Ничего не случилось.

Ни грома, ни молнии, ни иных божественных знамений, предупреждающих Лизавету о совершаемой ошибке. Мраморные львы и те не ожили, так и продолжали греть на солнышке пыльные бока. За тяжелой дверью обнаружился темноватый холл, в котором белым пятном выделялся портрет Его императорского величества, причем белел парадный мундир, а лицо словно бы стерлось.

Жуть.

Лизавета огляделась.

И дальше куда? Впрочем, затруднения ее разрешились: из полутьмы выступила девица в сером гимназическом платье. Белый воротничок.

Черный передник с карманами.

Пухлые губки и взгляд, преисполненный холодного презрения, будто само свое нахождение здесь в этот час девица полагала унизительным.

- Вас ожидают, - сказала она, бросив лишь взгляд на конверт. Куда большего внимания удостоилась сама Лизавета. И показалось, что девица эта, чересчур уж взрослая для гимназистки, знает и о происхождении платья, и о том, что перламутровые пуговички были спороты с другого, а после восстанавливались в особом масляном растворе, ибо только так можно было скрыть трещинки на перламутре… и о трещинках.

И о том, что не место Лизавете среди людей приличных.

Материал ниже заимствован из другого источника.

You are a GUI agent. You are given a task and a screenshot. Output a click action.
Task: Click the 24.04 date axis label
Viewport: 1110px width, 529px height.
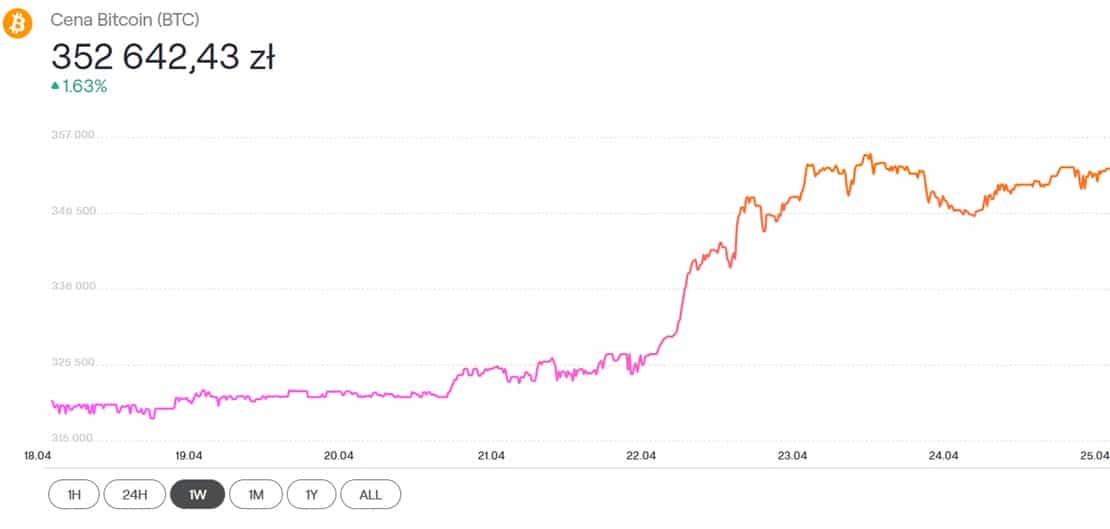[944, 455]
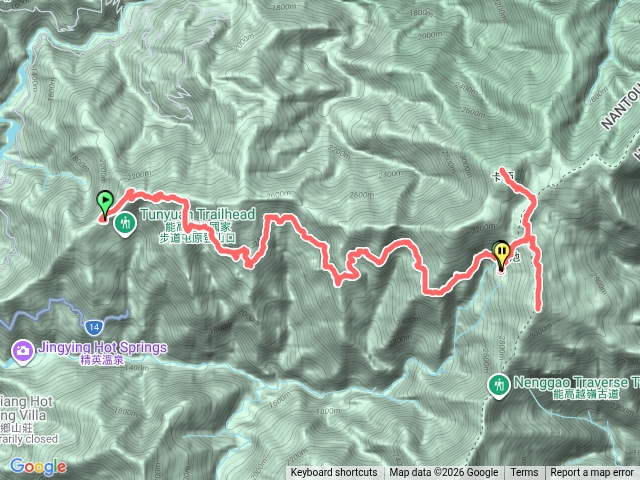Click the Tunyuan Trailhead label text

click(x=198, y=214)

Лизавета дернула плечиком, отгоняя непонятное желание немедля покинуть Вдовий дом. Не хватало еще… можно подумать, прежде на нее не смотрели.

Смотрели.

По-всякому.

И брезгливо. И с удивлением, мол, как это вышло, что у девицы столько наглости сыскалось – людей занятых от дел отвлекать прошениями своими. И оценивающе… и… нет уж, она не отступится.

- Где ожидают? - Лизавета стиснула ридикюль, борясь с желанием немедля бежать.

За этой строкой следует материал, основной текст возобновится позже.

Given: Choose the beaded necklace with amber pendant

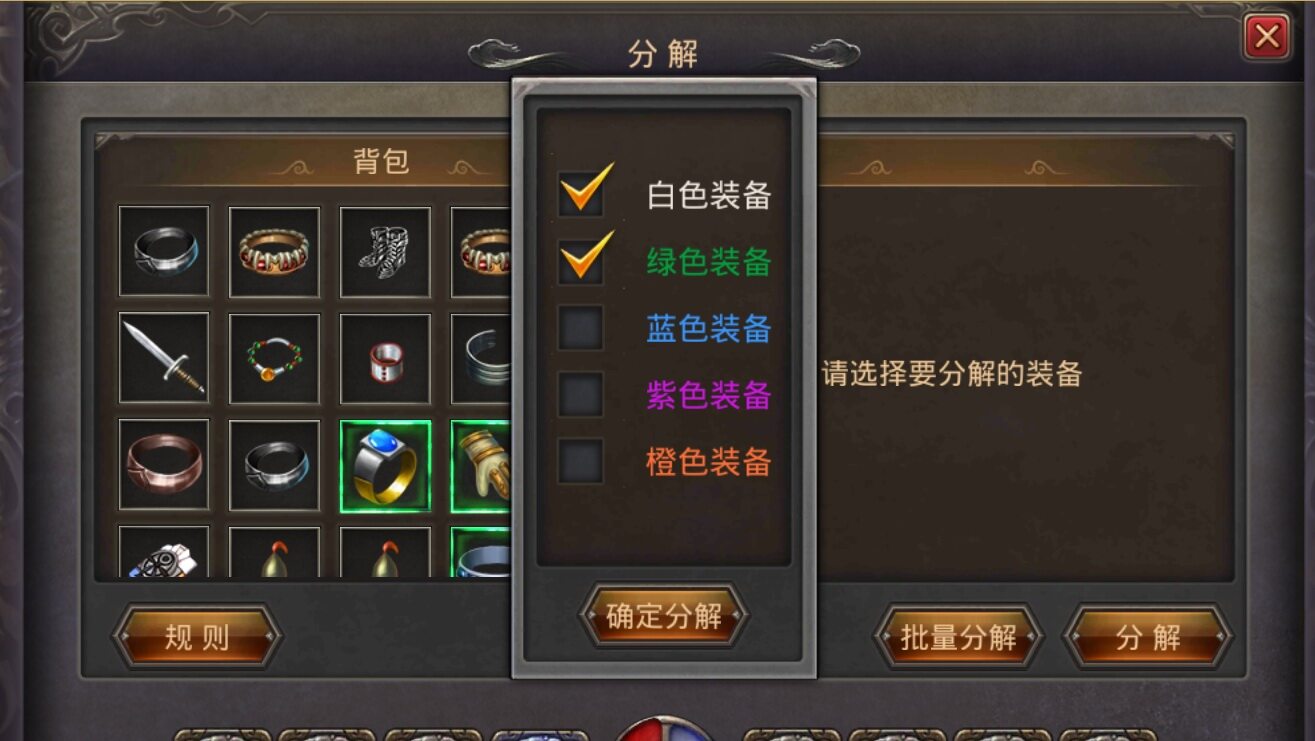Looking at the screenshot, I should coord(274,358).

Что-то нашептывало: отступись.

И вправду, куда тебе в цесаревы невесты? На конкурс? Тебе уж двадцать пять скоро… самое время снять полосатое платьице, отдать сестрам, авось у них жизнь сложится, а твой удел – наряды бумазейные, скучного строгого кроя.

Вышивка.

И…

Лизавета моргнула: она ненавидела вышивать. Тетушку вот занятие это успокаивало, а у самой Лизаветы спустя десять минут страданий над пяльцами появлялось неизъяснимое желание ткнуть кому-нибудь иголкой в глаз.

…титул махонький.

Собой невзрачная… красавица…

- Хватит, - сказала Лизавета, найдя в себе силы взглянуть девице в глаза.

Снулые.

Серые.

Спокойные, как воды Навьи-реки. И этакая характерная безмятежность, сколь помнила Лизавета, свойственна была лишь одному типу людей…

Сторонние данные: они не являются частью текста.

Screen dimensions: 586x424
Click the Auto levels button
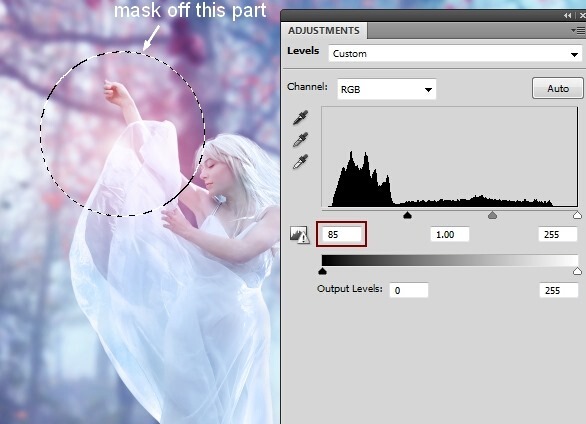558,89
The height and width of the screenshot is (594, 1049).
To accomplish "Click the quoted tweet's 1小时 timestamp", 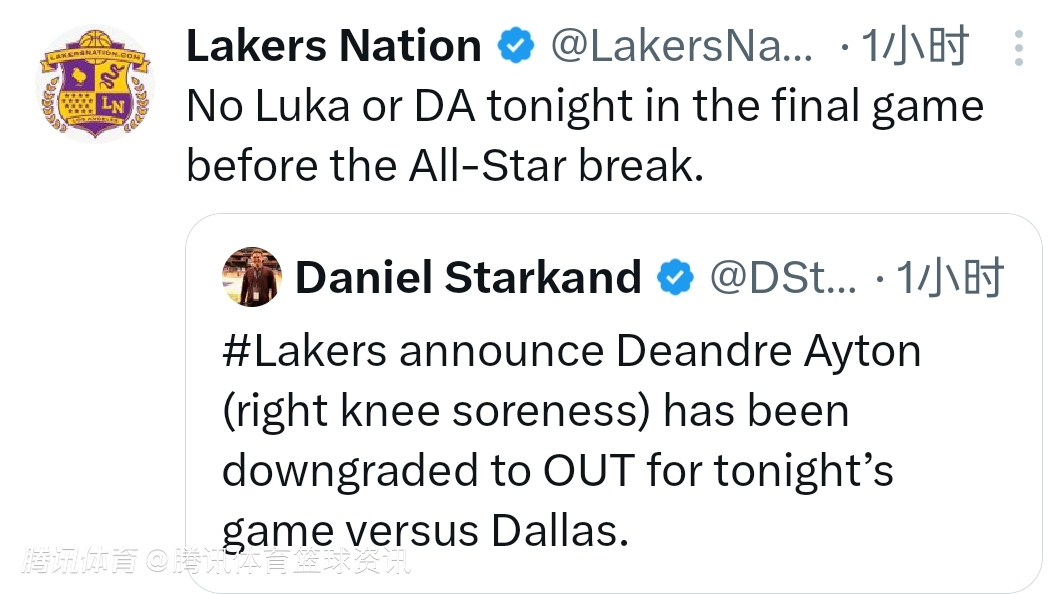I will point(947,277).
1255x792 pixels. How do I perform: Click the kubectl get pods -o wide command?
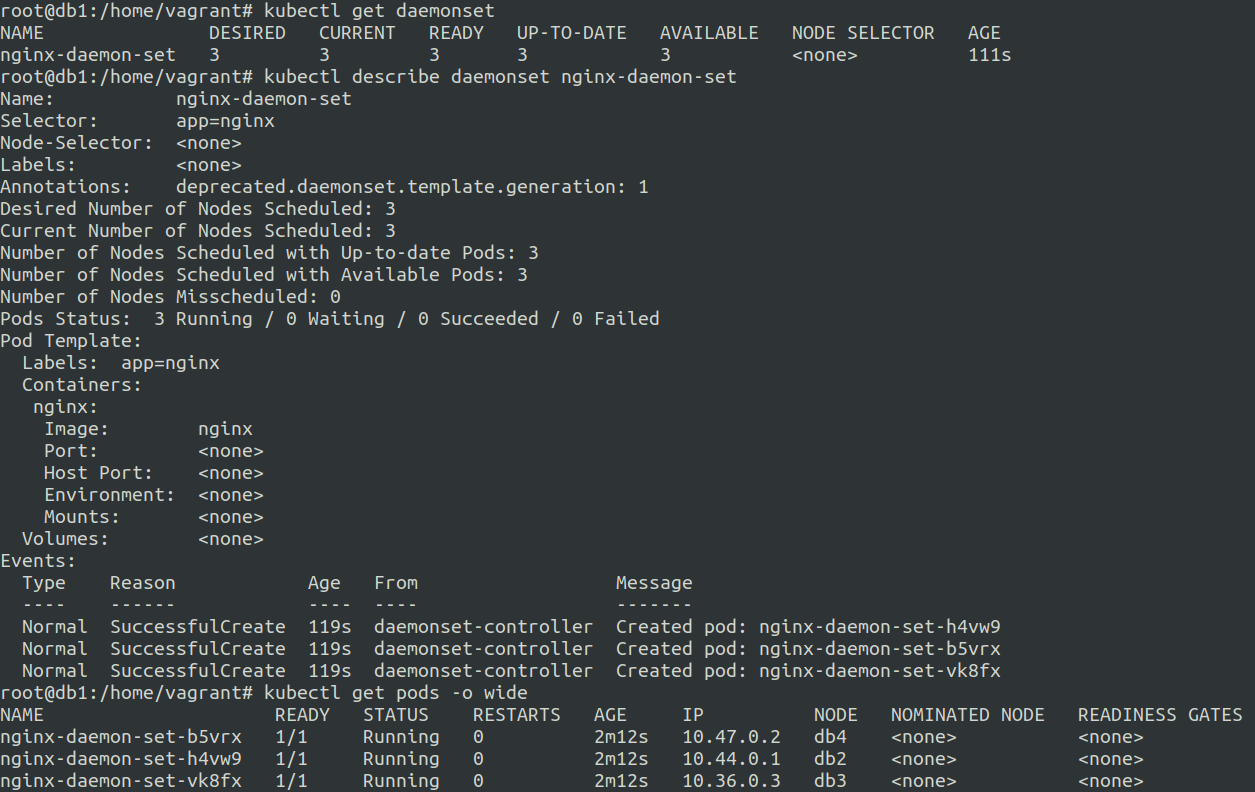395,693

- Что ж, - девушка моргнула, и глаза стали обычными.

Почти.

- Я рада приветствовать вас… Елизавета Гнёздина, если не ошибаюсь?

- Нет.

- Прошу, - менталист – уровень пятый, если не шестой, что само по себе подозрительно, - указала на лестницу. – Полагаю, нам стоит продолжить беседу в более удобном месте…

- А стоит ли?

- Если вы хотите уйти…

Уйти Лизавета хотела и даже очень, однако врожденное упрямство – ох, может, права тетушка, что мало Лизавету пороли, - не позволило ретироваться именно сейчас.

5. Глава 5

Глава 5

Ветер здесь пах черемухой. И аромат ее, теплый, летний, проникая сквозь приоткрытое окно директорского кабинета, будто приправлял собою чай.

Нет, чай был хорош.

Кабинет в меру роскошен – Лизавета сполна оценила эту кажущуюся скромность убранства. А владелица его внимательна.

Чересчур уж внимательна. Она сидела, удерживая хрупкую фарфоровую чашечку на раскрытой ладони, и разглядывала Лизавету. И ныне взгляд ее, пусть и живой, и лишенный былого презрения, был преисполнен самого искреннего любопытство, которое, к слову, пугало куда сильней.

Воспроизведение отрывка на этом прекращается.